DESCRIPTION OF THE TASK
Reproduce the records word for word, from their first line through the line containing "Image resolution: width=800".

╭──

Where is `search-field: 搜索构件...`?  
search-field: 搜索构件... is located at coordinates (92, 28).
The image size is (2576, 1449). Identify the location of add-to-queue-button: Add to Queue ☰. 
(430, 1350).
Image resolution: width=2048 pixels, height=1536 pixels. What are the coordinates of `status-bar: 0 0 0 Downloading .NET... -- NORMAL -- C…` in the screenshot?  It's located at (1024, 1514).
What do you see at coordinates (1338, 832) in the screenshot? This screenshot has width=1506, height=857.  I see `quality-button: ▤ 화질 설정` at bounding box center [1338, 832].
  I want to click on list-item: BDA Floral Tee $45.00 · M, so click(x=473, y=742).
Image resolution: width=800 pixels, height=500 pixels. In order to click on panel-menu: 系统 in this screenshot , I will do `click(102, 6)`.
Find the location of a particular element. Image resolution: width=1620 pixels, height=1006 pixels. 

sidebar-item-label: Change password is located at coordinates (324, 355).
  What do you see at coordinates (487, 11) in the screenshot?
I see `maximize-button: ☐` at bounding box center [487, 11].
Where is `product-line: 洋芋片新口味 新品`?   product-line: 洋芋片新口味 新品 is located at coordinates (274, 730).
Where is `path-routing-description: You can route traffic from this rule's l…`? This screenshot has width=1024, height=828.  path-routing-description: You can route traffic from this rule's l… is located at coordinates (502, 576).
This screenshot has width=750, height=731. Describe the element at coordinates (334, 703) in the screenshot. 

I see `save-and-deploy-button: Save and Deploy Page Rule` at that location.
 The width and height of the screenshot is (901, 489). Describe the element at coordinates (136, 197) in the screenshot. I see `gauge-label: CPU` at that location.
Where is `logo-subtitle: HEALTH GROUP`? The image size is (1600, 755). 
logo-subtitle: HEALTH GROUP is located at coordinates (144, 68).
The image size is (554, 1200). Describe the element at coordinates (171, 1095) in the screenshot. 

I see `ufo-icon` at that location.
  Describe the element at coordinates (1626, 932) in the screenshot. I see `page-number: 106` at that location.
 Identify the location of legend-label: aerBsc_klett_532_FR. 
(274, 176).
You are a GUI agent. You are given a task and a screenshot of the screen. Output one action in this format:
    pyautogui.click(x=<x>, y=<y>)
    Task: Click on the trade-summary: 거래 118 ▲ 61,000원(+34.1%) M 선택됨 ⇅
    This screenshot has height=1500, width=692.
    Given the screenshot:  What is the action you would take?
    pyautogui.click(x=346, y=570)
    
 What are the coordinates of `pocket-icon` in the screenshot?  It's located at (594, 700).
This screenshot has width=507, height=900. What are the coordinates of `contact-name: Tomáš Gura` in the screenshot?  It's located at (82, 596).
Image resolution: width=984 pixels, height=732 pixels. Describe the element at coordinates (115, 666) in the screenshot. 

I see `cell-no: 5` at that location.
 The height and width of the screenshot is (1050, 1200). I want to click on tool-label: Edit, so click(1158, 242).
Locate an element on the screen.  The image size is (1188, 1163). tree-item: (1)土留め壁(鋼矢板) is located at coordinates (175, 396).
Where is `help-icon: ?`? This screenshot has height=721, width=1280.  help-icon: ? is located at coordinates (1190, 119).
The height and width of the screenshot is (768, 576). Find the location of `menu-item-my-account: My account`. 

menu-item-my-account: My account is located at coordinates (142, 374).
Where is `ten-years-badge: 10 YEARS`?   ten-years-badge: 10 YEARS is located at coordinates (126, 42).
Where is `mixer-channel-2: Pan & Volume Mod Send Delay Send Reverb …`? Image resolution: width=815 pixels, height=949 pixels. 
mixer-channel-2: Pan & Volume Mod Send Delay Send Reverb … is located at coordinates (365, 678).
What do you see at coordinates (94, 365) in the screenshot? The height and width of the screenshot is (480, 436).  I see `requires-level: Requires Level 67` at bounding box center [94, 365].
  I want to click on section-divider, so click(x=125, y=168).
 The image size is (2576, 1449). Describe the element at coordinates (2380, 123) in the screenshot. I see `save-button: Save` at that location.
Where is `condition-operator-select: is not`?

╰──

OUTPUT OF THE TASK
Where is `search-field: 搜索构件...`?  
search-field: 搜索构件... is located at coordinates (92, 28).
The image size is (2576, 1449). Identify the location of add-to-queue-button: Add to Queue ☰. 
(430, 1350).
Image resolution: width=2048 pixels, height=1536 pixels. What are the coordinates of `status-bar: 0 0 0 Downloading .NET... -- NORMAL -- C…` in the screenshot?  It's located at (1024, 1514).
What do you see at coordinates (1338, 832) in the screenshot? This screenshot has width=1506, height=857.  I see `quality-button: ▤ 화질 설정` at bounding box center [1338, 832].
  I want to click on list-item: BDA Floral Tee $45.00 · M, so click(x=473, y=742).
Image resolution: width=800 pixels, height=500 pixels. In order to click on panel-menu: 系统 in this screenshot , I will do `click(102, 6)`.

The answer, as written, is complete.